Phobophobes rose again. The good people of Ra-Ra Rok records – formed by the managers of Black Midi and Shame - stepped in to finally release the album in 2018. By the summer, Phobophobes were ready to move on, into a confident, luxuriant new era.
 
Boy, did they move. Having played a tour with Killing Joke, Phobophobes jumped in their beaten-up van and drove seventeen hours across Europe to spend ten days at an old ‘80s studio in Barcelona, home of drummer Nathan Ridley.

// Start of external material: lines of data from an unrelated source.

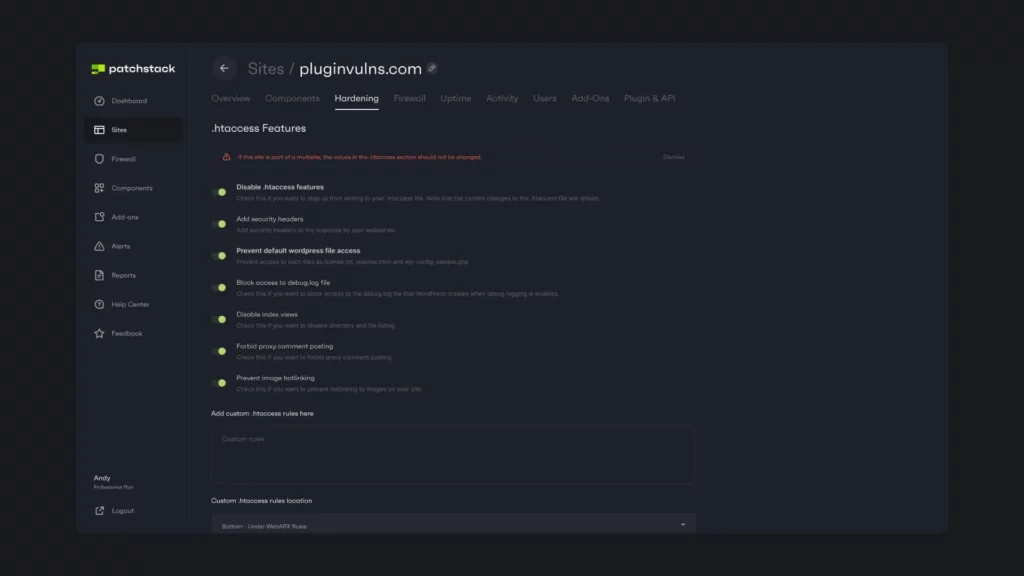Toggle the Add security headers switch
This screenshot has width=1024, height=576.
pos(219,224)
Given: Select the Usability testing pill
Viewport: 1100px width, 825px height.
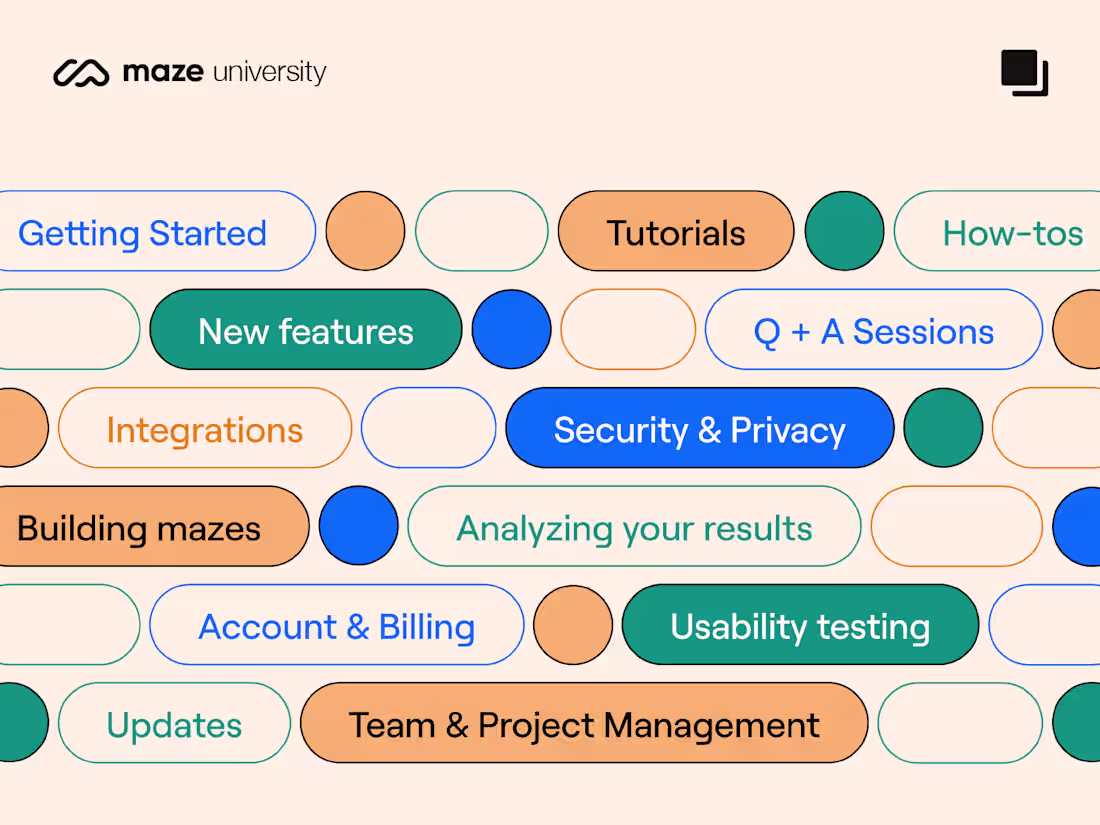Looking at the screenshot, I should [800, 626].
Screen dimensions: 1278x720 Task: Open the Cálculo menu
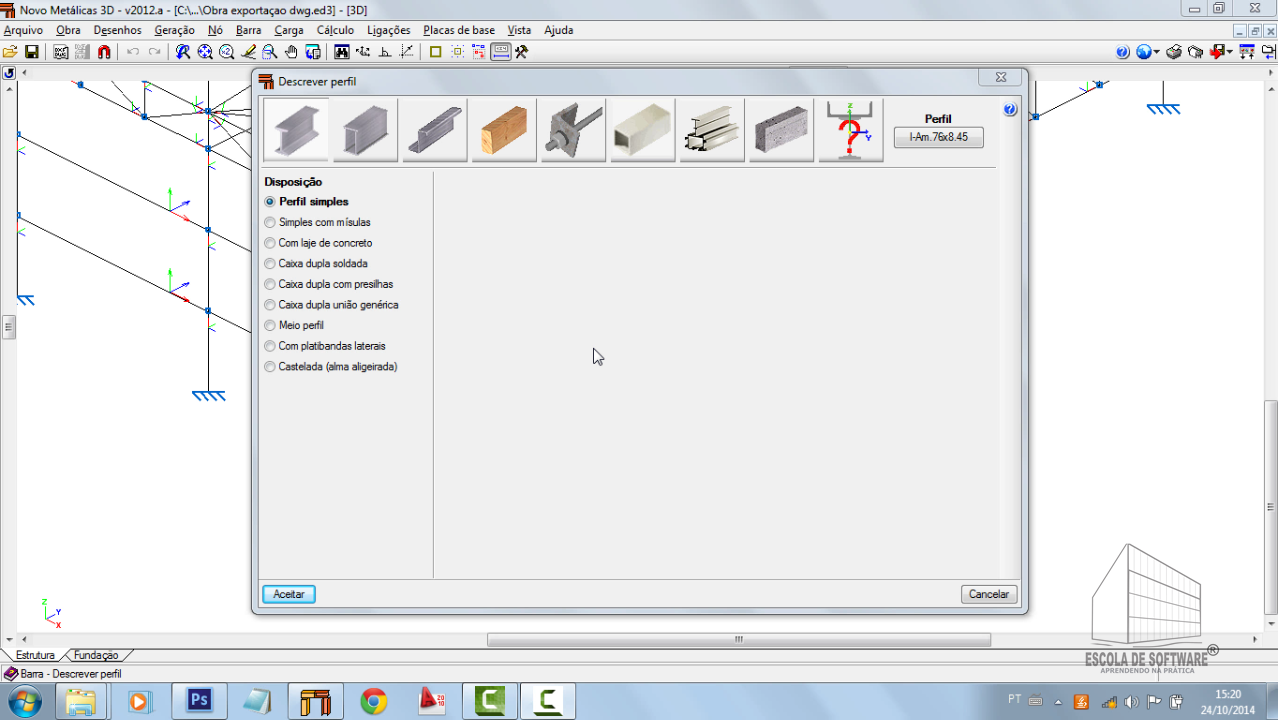coord(335,30)

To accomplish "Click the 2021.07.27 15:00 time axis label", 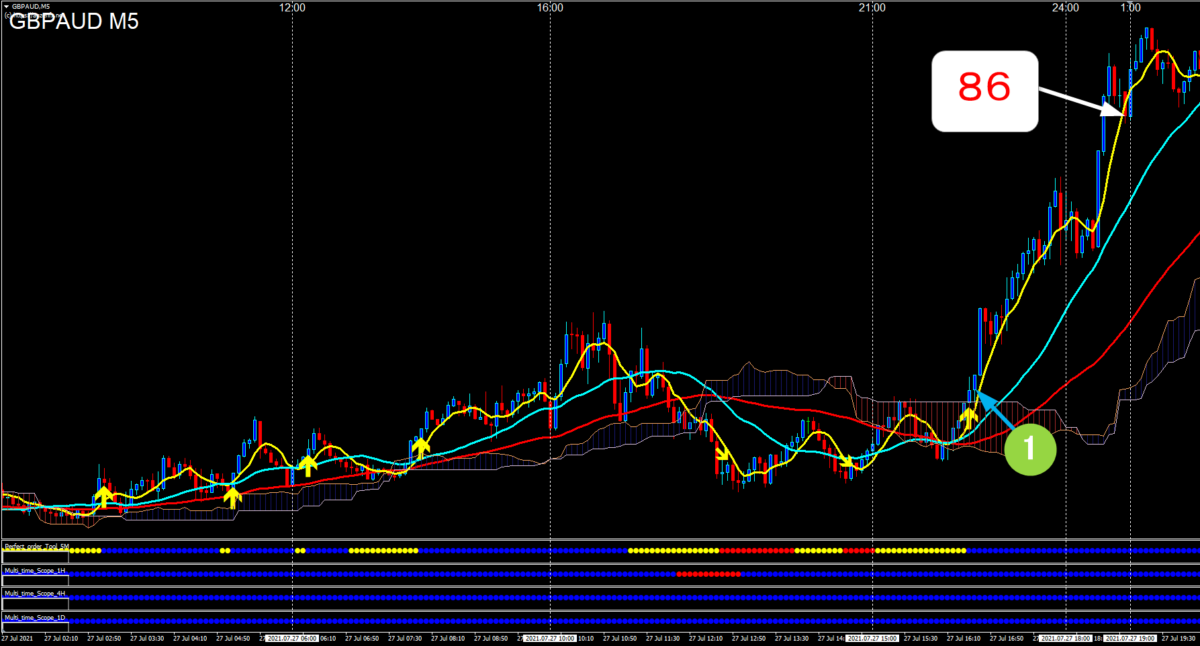I will pyautogui.click(x=873, y=637).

Sessions then moved to producer Youth’s studio near Granada, in the Andalusian mountains. Happily, Elliot had come along for the ride, playing lap steel guitar, and by the time they’d driven straight from Granada to play a rammed tent at Green Man festival, he was back in the band for good. After years of upheavals, Phobophobes were a solid, front-facing unit again, and they had a second album, Modern Medicine, to match.
 
“It’s a bit more theatrical,” Jamie explains, “capturing how we sound in venues. We wanted to do something that encapsulated that feel of the times we’re living in and also our personal experiences. It suited a more dramatic, theatrical record with a few more layers, a bit more thought to it.”
 
Modern Medicine is a masterpiece of corroded elegance, imbued with the left-field grace of John Cale and Leonard Cohen while embracing the scorched noise-scapes and skewed gutter funk of South London’s most inspired ruffians. Something of a portrait of Phobophobes’ world, it’s peopled by Tom Waits-style characters from the scene and way beyond – filth-synth anthem ‘Lick The Lid’ features a “gross estate agent” getting an Uber to his Tinder, coke-spoon deep in “the smashed avocado, sourdough, MacBook Pro inferno”. And ‘Moustache Mike’ is about a powder-shooting American banjo player who frequented the gristle rock circuit and Baby Jane Holzer, one of Warhol’s superstars who was namechecked in Roxy Music’s ‘Virginia Plain’, now a collector of Warhol’s artworks. “It’s photogenic America disappearing,” Jamie says.
 
America’s influence is also felt in first single ‘Blind Muscle’, a Rhubarb And Custard glam deconstruction about “a blind force, someone who can make very flippant decisions that affect people’s lives massively.” But politics play a sideline role in the record: even though ‘Hollow Body Boy’ closes with the line “I’m already in a prison, in a prison of your wealth, if you want to build a wall can you build it around yourself?”, it’s intended as a tribute to George, the hollow-body guitar player who would have thought such a thing about Trump.
 
Elsewhere, the millennial world infringes on Jamie’s tales of personal anguish. The addictive psych-pop clatter ‘Modern Medicine’ concerns our superficial relationships with drugs, and our app-age promiscuity forms the basis of the Cramps-y ‘Give Them A Body’. That anguish remains centre stage though. Gruesomely gorgeous carnival ballad ‘I Mean It All’ involves two partners dying at the peak of their love and ‘Negative Space’ finds Jamie getting an almost sexual relish from dark times and destructive relationships.
 
If we’re to find a core of this startlingly original, brutally honest and artfully edgy record though, it’s in the dual partnership of ‘Monostereo’ and ‘The Box’, both sharing the line “You think outside the box, the box keeps getting bigger”, a comment on the endless possibilities of creativity.
 
“It’s trying to immortalise yourself,” Jamie says. “It’s the struggle to keep something of yourself alive.”
 
And when you’ve struggled so hard, you’ve earnt the immortality.